== Directions ==
1 > Retype the stretch of the awards announcement from "Improving STD Assessment" through "by the CDC.".
2 > Decide whether each statement agrees with the awards announcement, answering yes or no and quoting the deciding words: (a) The AAAHC Institute gives the awards every year. (b) Honorable mention in the primary care category went to a program on informed consent. (c) The forum where winners receive their awards takes place in Las Vegas.

== Source text ==
Awards presented by the AAAHC Institute for Quality Improvement – 2/13/2012
An initiative to improve documentation to meet the Centers for Disease Control and Prevention (CDC) recommendations for assessment of students who may be infected with STDs (sexually transmitted diseases); and a program to avoid abrupt fluctuations in blood sugar in patients with diabetes undergoing endoscopy procedures are winners of the 2011 Bernard A. Kershner Innovations in Quality Improvement Awards. The awards – one for surgical/procedural care and one for primary care – are given annually by the AAAHC Institute for Quality Improvement (AAAHC Institute), a not-for-profit subsidiary of the Accreditation Association for Ambulatory Health Care.
Honorable mention in the surgical/procedural category went to a program to enhance the process of informed consent and, in the primary care category, to an initiative to improve the evaluation and treatment of pharyngitis/tonsillitis.
The winners will present their studies and receive their awards at the AAAHC Institute’s 10th Annual National Educational Forum for Ambulatory Health Care, Dec. 3 – 4, 2011, at the Bellagio Hotel Resort and Casino in Las Vegas.
Improving STD Assessment in Health
The Award winner in the primary care category is the University Health Service, University of Michigan, Ann Arbor, for a QI initiative to improve the documentation of risk factors, discussion of HIV testing and prevention counseling in students requesting STD assessment, as recommended by the CDC.

== Data ==
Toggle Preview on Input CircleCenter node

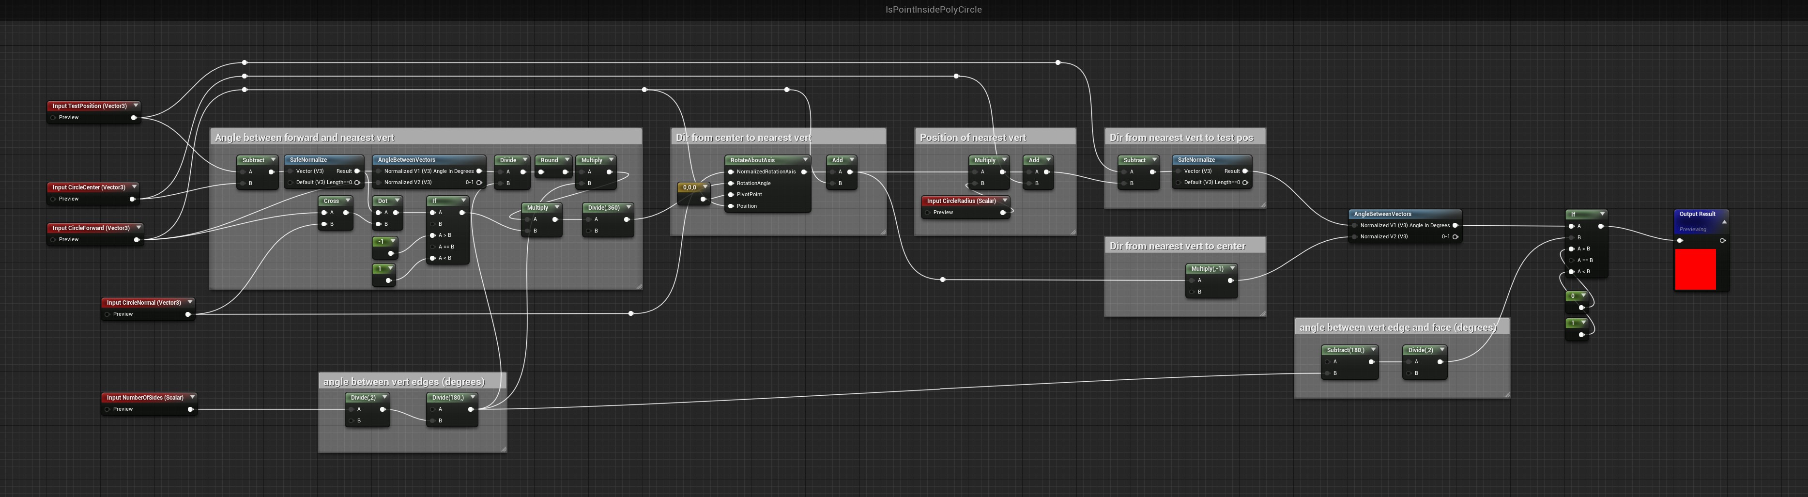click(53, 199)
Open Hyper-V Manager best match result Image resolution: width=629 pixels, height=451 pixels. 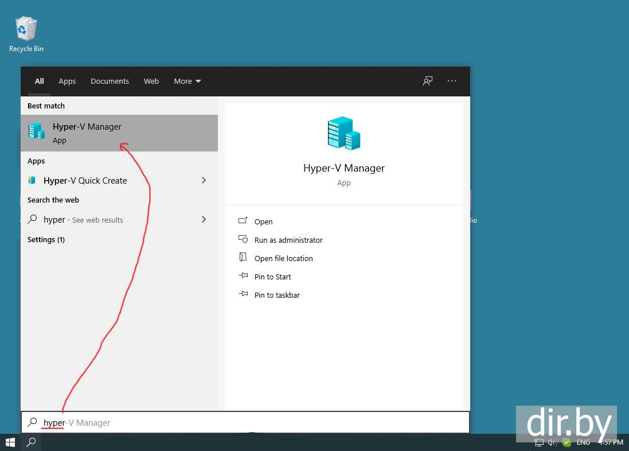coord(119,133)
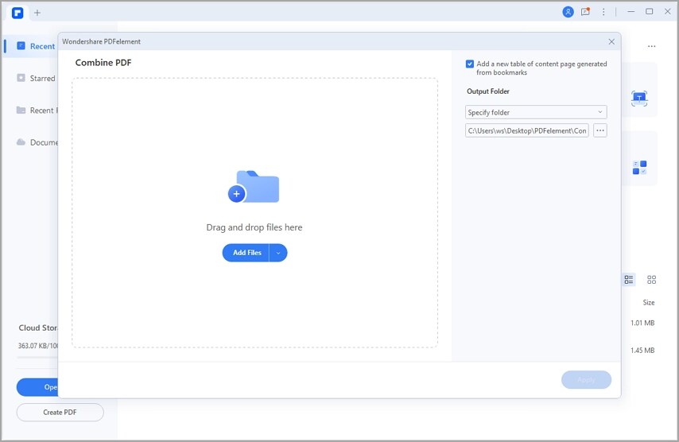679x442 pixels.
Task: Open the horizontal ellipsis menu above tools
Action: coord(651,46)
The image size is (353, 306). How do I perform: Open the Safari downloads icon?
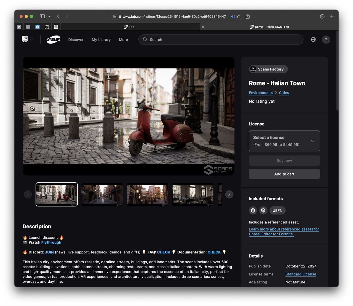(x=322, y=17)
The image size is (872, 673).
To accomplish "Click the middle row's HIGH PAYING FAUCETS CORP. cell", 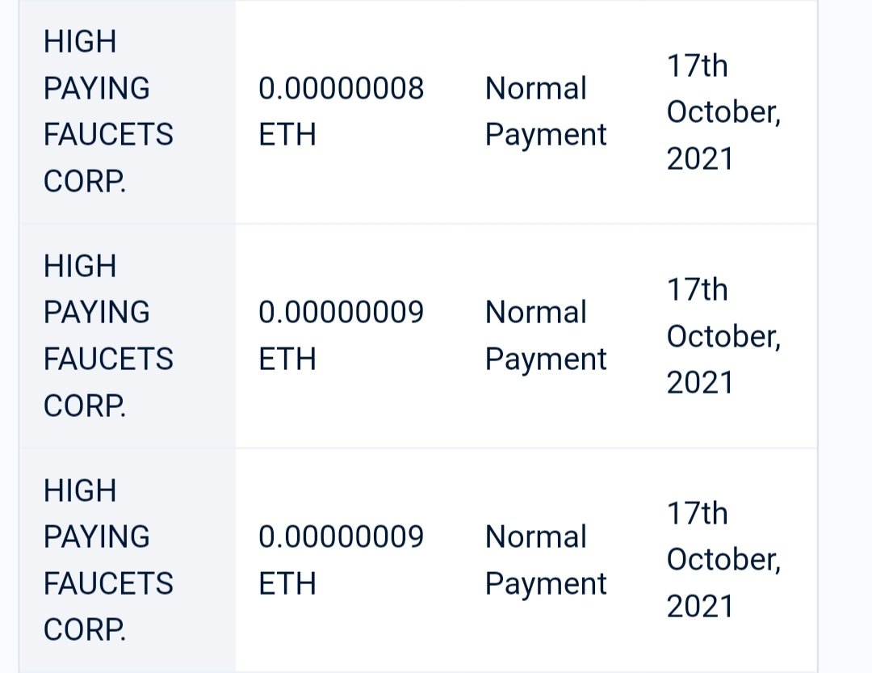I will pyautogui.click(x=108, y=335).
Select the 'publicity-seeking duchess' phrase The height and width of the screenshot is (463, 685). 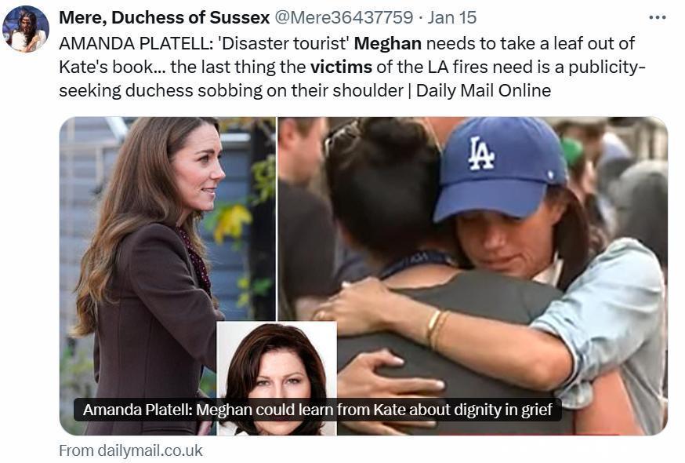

== Task-by-task solutions ==
1 >
Improving STD Assessment in Health
The Award winner in the primary care category is the University Health Service, University of Michigan, Ann Arbor, for a QI initiative to improve the documentation of risk factors, discussion of HIV testing and prevention counseling in students requesting STD assessment, as recommended by the CDC.

2 >
(a) Yes: "given annually by the AAAHC Institute for Quality Improvement"
(b) No: "Honorable mention in the surgical/procedural category went to a program to enhance the process of informed consent"
(c) Yes: "at the Bellagio Hotel Resort and Casino in Las Vegas"